# YOUR TASK
No pictures go in the copy. Restate, word for word, each line from the one containing "The image size is (760, 616)." through the last line below.

*** Block opens ***

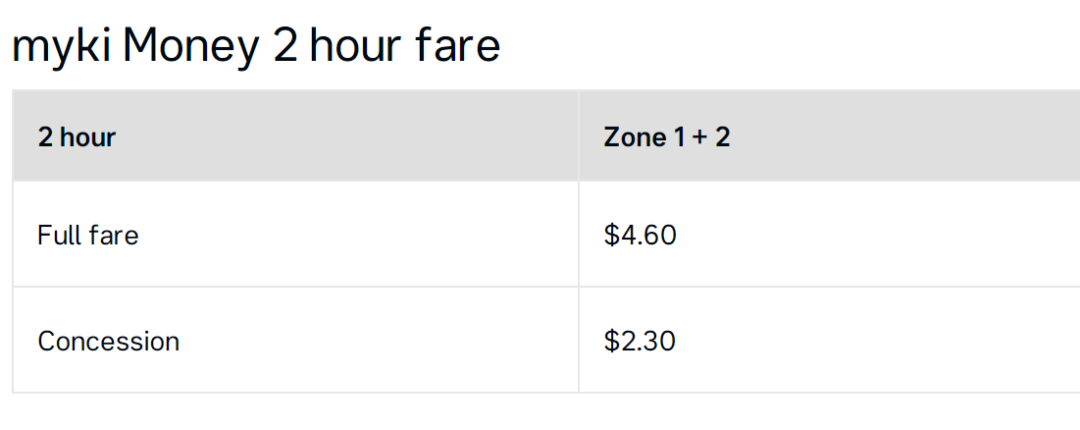Click the word "hour" in the page heading
The image size is (1080, 430).
pos(355,47)
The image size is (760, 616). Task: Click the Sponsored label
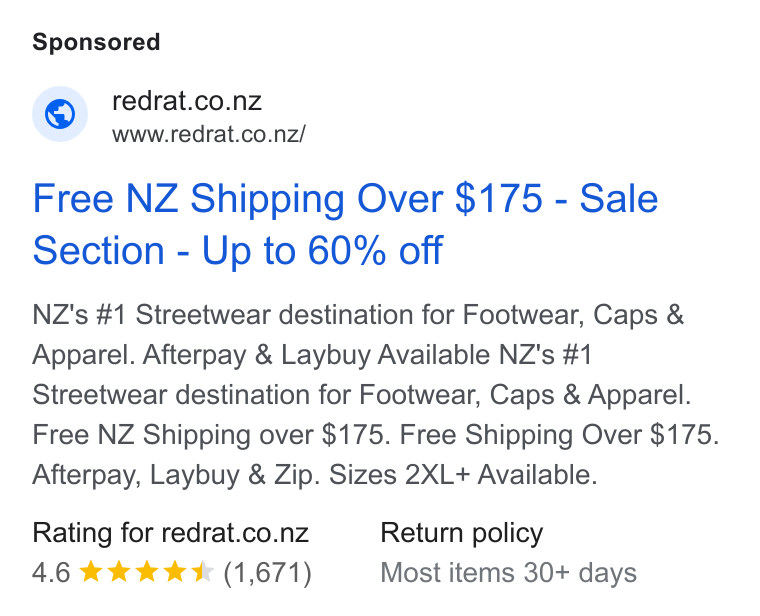tap(96, 42)
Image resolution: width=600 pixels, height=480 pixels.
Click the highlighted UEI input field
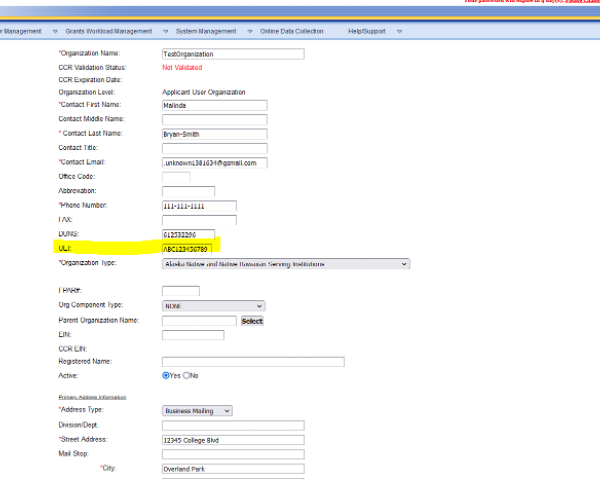tap(192, 248)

*** Block closes ***

# SOLUTION TO THIS PROBLEM
The image size is (760, 616). Task: Click the Sponsored label
tap(96, 42)
Image resolution: width=600 pixels, height=480 pixels.
Click the highlighted UEI input field
tap(192, 248)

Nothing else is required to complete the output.